Preserved for over 300 years in a small wooden chest, some of the 55 pots were found to contain soft soap, made from the comparatively expensive olive oil as opposed to the animal fats which were more usual at the time. In the words of Sally Pointer, one of the experts involved in the analysis, “This is real top-of-the-range stuff – like going into Harrods and shopping from the most expensive make-up counter.”
Cromwell, the man who put the Model in New Model Army, is of course best known for his enormous, bright red wart, which shone on his lower lip like a beacon of puritanical righteousness.
Doubtless the extracts of “jasmine”, “orange tree flowers”, “bitter oranges” and the cinnamon-like spice “cassia” would have helped give his skin that fresh, school girlish hue that all regicidal tyrants so crave.
The chest, which has been described as “a thing of great beauty; of fine Florentine mosiac enriched with fruit and flowers in pietra dura, containing numerous vases of opal-colored Venetian glass filled with soaps, powders, and oils”, has been in the possession of the Oliver Cromwell museum in Huntingdon since 1962, though this is the first time the contents have been subjected to chemical analysis.

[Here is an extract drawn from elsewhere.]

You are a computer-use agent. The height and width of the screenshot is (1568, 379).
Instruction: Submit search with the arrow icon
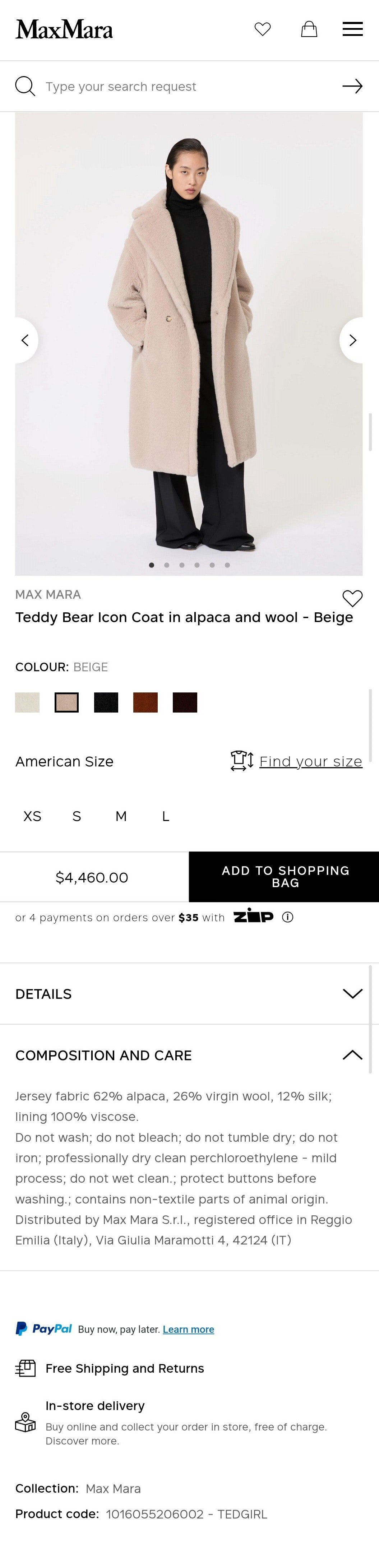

The museum’s curator, John Goldsmith, said: “There is no evidence that the contents were medicinal, so if they are not medicinal, they can only be cosmetic.” He went on to point out that despite being associated with a rough-and-ready lifestyle, “Cromwell wasn’t necessarily walking around all the time with mud on his face”. Clearly some beauty treatments were too far fetched even for the 17th Century.